Scrum Master: Er ist der Herr der Meetings (Dailys, Groomings, Planning und Retrospektive) und hat die Verantwortung, Probleme aus dem Weg zu räumen, damit sich das Team auf die Bearbeitung der Tasks und Aufgaben konzentrieren kann.
Entwicklungsteam: Das Team bearbeitet die Arbeitspakete, die es selbst gemeinsam mit dem Product Owner definiert hat.
3. Transparentes Controlling
Der Abarbeitungsstand der Aufgaben/Produktfunktionalität fachlich wie auch technisch wird in einem tagesgenauen Controlling überprüft. Hierfür gibt es klare Meetingsmomente wie beispielsweise das Daily Scrum. Dadurch können frühzeitig Hindernisse oder Abweichungen erkannt und auch behoben werden oder Mitigationen gestartet oder adressiert werden.

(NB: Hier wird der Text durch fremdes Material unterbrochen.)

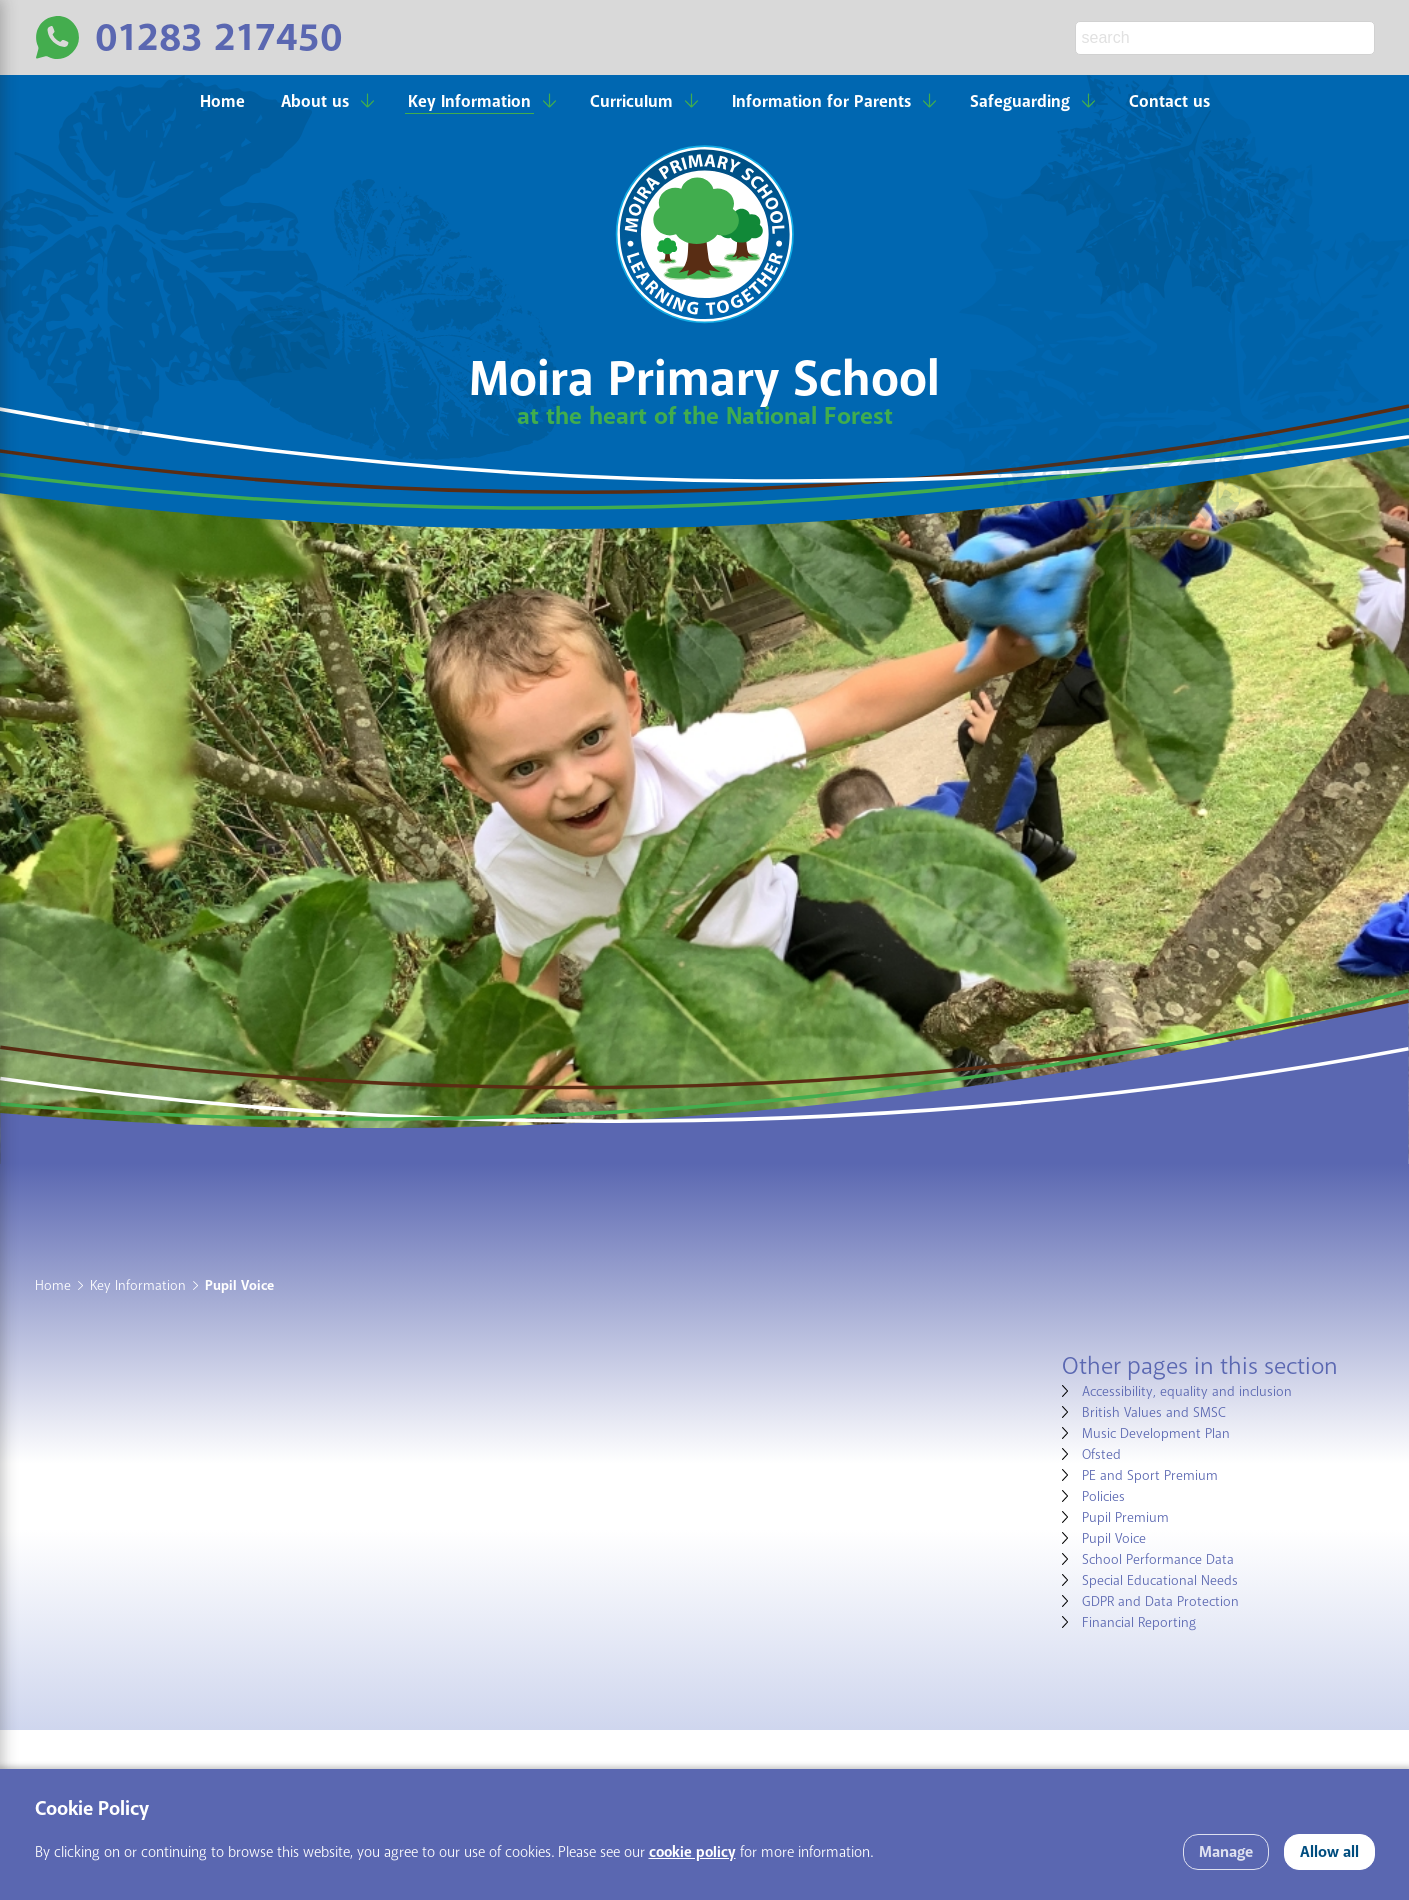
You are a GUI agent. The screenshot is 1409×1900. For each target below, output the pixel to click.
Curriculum (631, 101)
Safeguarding (1020, 101)
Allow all (1329, 1852)
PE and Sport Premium (1150, 1475)
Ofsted (1101, 1454)
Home (222, 101)
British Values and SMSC (1154, 1412)
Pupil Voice (1114, 1538)
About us (315, 101)
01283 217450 (219, 37)
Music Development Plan (1156, 1433)
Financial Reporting (1139, 1622)
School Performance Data (1158, 1559)
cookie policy (692, 1852)
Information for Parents (821, 101)
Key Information (469, 101)
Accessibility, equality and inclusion (1187, 1391)
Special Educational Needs (1160, 1580)
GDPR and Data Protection (1160, 1601)
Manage (1226, 1852)
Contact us (1169, 101)
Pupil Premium (1125, 1517)
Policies (1103, 1496)
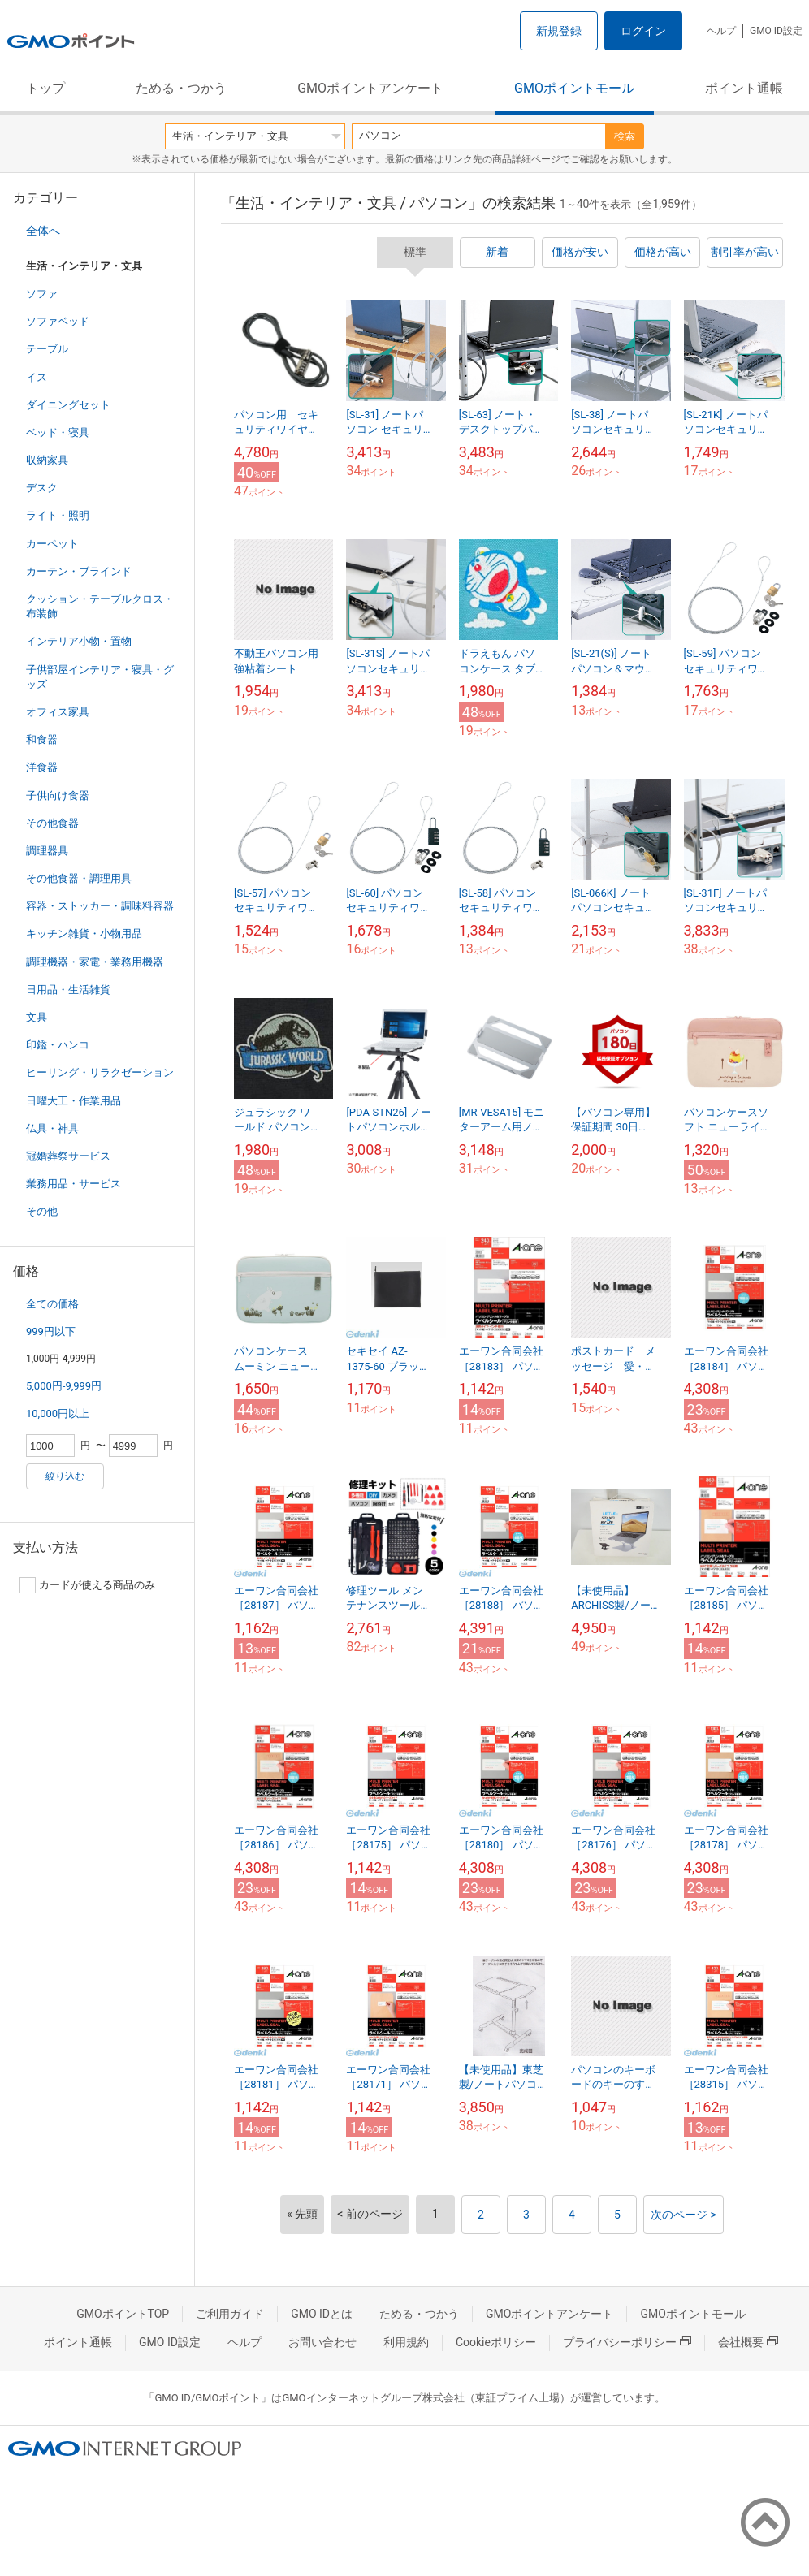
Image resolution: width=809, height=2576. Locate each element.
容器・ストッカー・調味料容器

4. Weiterentwicklung und stetige Verbesserung
Alle zwei bis vier Wochen findet eine Retrospektive statt, bei der die Zusammenarbeit reflektiert wird. Hier ist Raum, um offen über Fehler zu sprechen. Dadurch wird die Qualität des Produktes und des Prozesses ständig verbessert.
Obwohl Scrum für die Softwareentwicklung entwickelt wurde, kann die Methode in vielen Kontexten angewandt werden.

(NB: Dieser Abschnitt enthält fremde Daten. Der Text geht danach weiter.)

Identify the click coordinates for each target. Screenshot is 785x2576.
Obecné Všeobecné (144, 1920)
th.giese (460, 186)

Der Ansatz vom Scrum basiert auf dem Teamgedanken, ähnlich wie beim Fußball oder Rugby. Allerdings gilt nicht das Motto „Jeder muss immer genau das tun, was er am besten kann“, sondern vielmehr das Motto „Wir unterstützen einander, um am Wichtigsten zu arbeiten“.
Abbildung 1: Vier Regeln im Scrum
Das Team gibt sich selbst die Normen und Regeln, die benötigt werden, um die tägliche Arbeit zu bewältigen.
Ich habe oft sehen müssen, wie Arbeitsweisen übernommen werden, ohne den eigentlichen Kern zu beachteten, geschweige denn zu verstehen. In der Fachliteratur spricht man vom Cargo Cult.
Natürlich kann man wie im Supermarkt den Einkaufswagen nur mit all den Produkten füllen, die einem auch schmecken. Ebenso kann man alle Mechanismen, Meetings und Strukturen des Scrum übernehmen und in den Arbeitsalltag aufnehmen, wenn aber die Prinzipien, die darunter liegen nicht verstanden werden, sind diese Praktiken leer und bedeutungslos.
Scrum fußt auf klaren Prinzipien, wie die Methode funktioniert.
1. Aus Erfahrungen leitet man Erkenntnisse ab
Betrachtung der Ergebnisse von jedem Sprint und der gelieferten Arbeitsergebnisse im Review. Die daraus gewonnenen Erfahrungen verhelfen zur Standortbestimmung und zur Ausrichtung der nächsten Arbeitspakete.
Dies geschieht am Ende jeden Sprints, aber auch in der Retrospektive (am Ende eines Blocks von mehreren Sprints). Während beim Review der Fokus auf der Bewertung der Qualität der Arbeitspakete 33 liegt, wird in der Retrospektive die Zusammenarbeit im Prozess betrachtet.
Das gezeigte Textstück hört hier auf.